By Leigh Phillips
MEPs are calling for school pupils to be forced to take European Union lessons to counter “lies” about Brussels.
Leaders of the centre-right EPP grouping in the European Parliament say there should be compulsory classes for 14-year-olds in all member states.
The calls are being led by Mario David, a Portuguese MEP who was chief of staff to European Commission President Jose Manuel Barroso when he was the country’s prime minister.
He claimed the controversy surrounding the Lisbon Treaty demonstrated their was widespread ignorance of the EU’s work.
“All the debates about the constitution and then the Lisbon Treaty showed a great deal of lying, cheating and mistrust about the EU,” he said.
“In Ireland people were told there was going to be abortion across the EU, that young men would be conscripted into a European Army.
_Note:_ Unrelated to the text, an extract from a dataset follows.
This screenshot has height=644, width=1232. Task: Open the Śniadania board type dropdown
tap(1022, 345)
This was a bunch of lies.
“Knowing and understanding, from a young age, the principles, the procedures and the successful history of the European Union, the generations of tomorrow will be immune to any distortion of the perception of the role of the EU and will much better embrace the advantages of this unique project of voluntary sharing of sovereignty.”
Wise Up Journal
Below is a quote by Vladimir Lenin the first leader of the Soviet Union that has similar comparisons to the above paragraph.
“Give me four years to teach the children and the seed I have sown will never be uprooted”
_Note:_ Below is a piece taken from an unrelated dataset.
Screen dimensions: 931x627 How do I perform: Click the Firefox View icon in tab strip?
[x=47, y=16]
He said the curriculum would initially include a series of five half-day seminars on the history of the union.
It would cover the “Founding Fathers”, the different treaties, enlargement, EU functions, the role of the union in the world and “How the EU affects everyday lives”.
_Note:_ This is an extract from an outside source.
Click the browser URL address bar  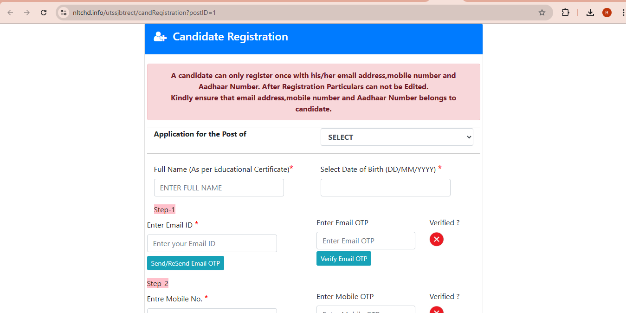tap(302, 13)
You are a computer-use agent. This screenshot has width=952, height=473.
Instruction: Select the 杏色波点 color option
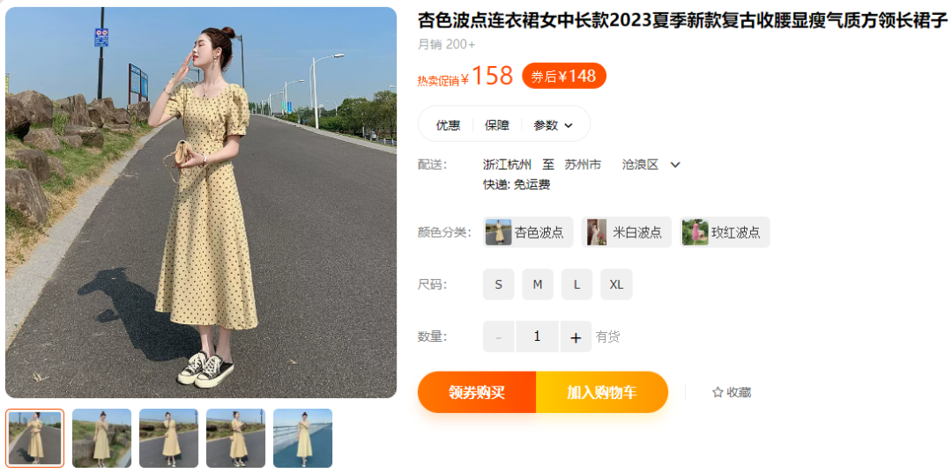(528, 233)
Mr David said he wanted to get cross-party support for his plans and hoped it would take less than two years to get EU studies into schools.
Nigel Farage, leader of the UK Independence Party (Ukip), said: “I loathe the idea, but I am sure it will be passed.”
He described proposal as an extension of a scheme in which British university professors are funded to carry out projects on European integration in higher education that “teach EU interpretations of history and economics”.